JC : Je signalais déjà ce phénomène dans mon livre Considération sur l’état des beaux-arts. Les musées se développent aussi rapidement que les églises en Europe au XIe siècle, où une église ouvrait ses portes chaque jour. Mais la culture n’occupe pas la place désertée par le culte. Au contraire, c’est un jeu de dupes terrifiant qui se met en place. Remarquons au passage que nous n’avons pas besoin d’un énième musée consacré à l’histoire de France, mais d’un véritable, riche et vaste Musée de l’Europe, dont celui de Bruxelles n’est qu’une brève et pauvre esquisse. Après avoir déambulé devant le chapeau de Robert Schuman et la canne de Winston Churchill, le visiteur finit son parcours devant le spectacle d’une boîte de nuit des années 1980. C’est tout de même un peu pauvre !
FM : L’Europe n’est-elle pas victime de la dénégation de soi ? À force de nier ses racines, ne serait-elle devenue exotique à elle-même ?
JC : Il y a une véritable hostilité envers toutes les traces qui rappellent l’identité ou, si vous voulez, l’entité à la fois commerciale et spirituelle que fut l’Europe. Les marchands de la Hanse faisaient pénétrer les retables des primitifs flamands jusqu’au-delà du cercle polaire ; les ateliers chartrains allaient diffuser leurs modèles jusqu’en Navarre. Et au XVIIIe siècle, quelle unité intellectuelle, encore : les philosophes, en perpétuel déplacement de Paris à Londres, à Berlin et à Saint-Pétersbourg ! Comparez avec le mépris qui règne aujourd’hui : l’oubli de la célébration des fêtes chrétiennes dans l’agenda de l’Union européenne, l’absence de portraits et de lieux dans l’iconographie de la monnaie européenne révèlent bien le refus de notre héritage culturel. Franchement, au lieu d’avoir, sur un billet de 10 euros, un dessin abstrait, ne serait-il pas plus glorieux d’y retrouver le visage de Goethe, Pascal ou Hegel ? La silhouette du Parthénon ou de la cathédrale de Chartres ?
FM : Je vous vois venir : sans transcendance, pas de culture. Dans le fond, vous êtes indécrottablement catholique – tant pis si c’est contagieux, je suis moi-même assez atteint.
JC : Vous me poussez dans mes retranchements. J’avoue, mais avec des circonstances atténuantes. J’aurais tendance à dire avec Novalis que je regrette Europe ou la Chrétienté. Mais ça ne nous mène pas très loin parce qu’on ne voit pas de quelle chrétienté l’Europe d’aujourd’hui pourrait se réclamer. Cela lui est même strictement interdit. Reste à savoir si la culture peut être le substitut de l’unité spirituelle qui a été le socle de l’Europe.

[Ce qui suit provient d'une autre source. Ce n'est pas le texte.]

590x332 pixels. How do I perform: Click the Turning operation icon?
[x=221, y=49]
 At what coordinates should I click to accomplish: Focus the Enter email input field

Isabelle Marchandier. On vous réduit souvent à un adversaire de l’art contemporain. Celui-ci est-il, avec la sacralisation du profane, un symptôme, voire une cause du désenchantement du monde ?
JC : L’art contemporain, cela ne veut évidemment rien dire. Je pense que, dans l’une de ses tendances, qui est, cela n’est pas un hasard, la plus célébrée par le marché et les médias, il constitue une perversion radicale. Dans De Immundo (Galilée, 2004), je recensais tous les matériaux utilisés par cet « art de l’abject » : déchets corporels, exaltation de la part animale de l’homme. Il est assez amusant d’observer tous ces plasticiens athées et iconoclastes qui nient le Mal mais utilisent sans le savoir les attributs du Malin − cheveux, poils, rognures d’ongles, humeurs du corps et autres immondices − selon la plus pure théologie médiévale. Ces sectaires d’un état adamite, qui ne croient pas à l’existence du Mal et se racontent le joli conte d’un état de nature fait de pureté, d’innocence et d’union libre, sont en réalité les fervents illustrateurs aujourd’hui des hérésies gnostiques du IIe siècle.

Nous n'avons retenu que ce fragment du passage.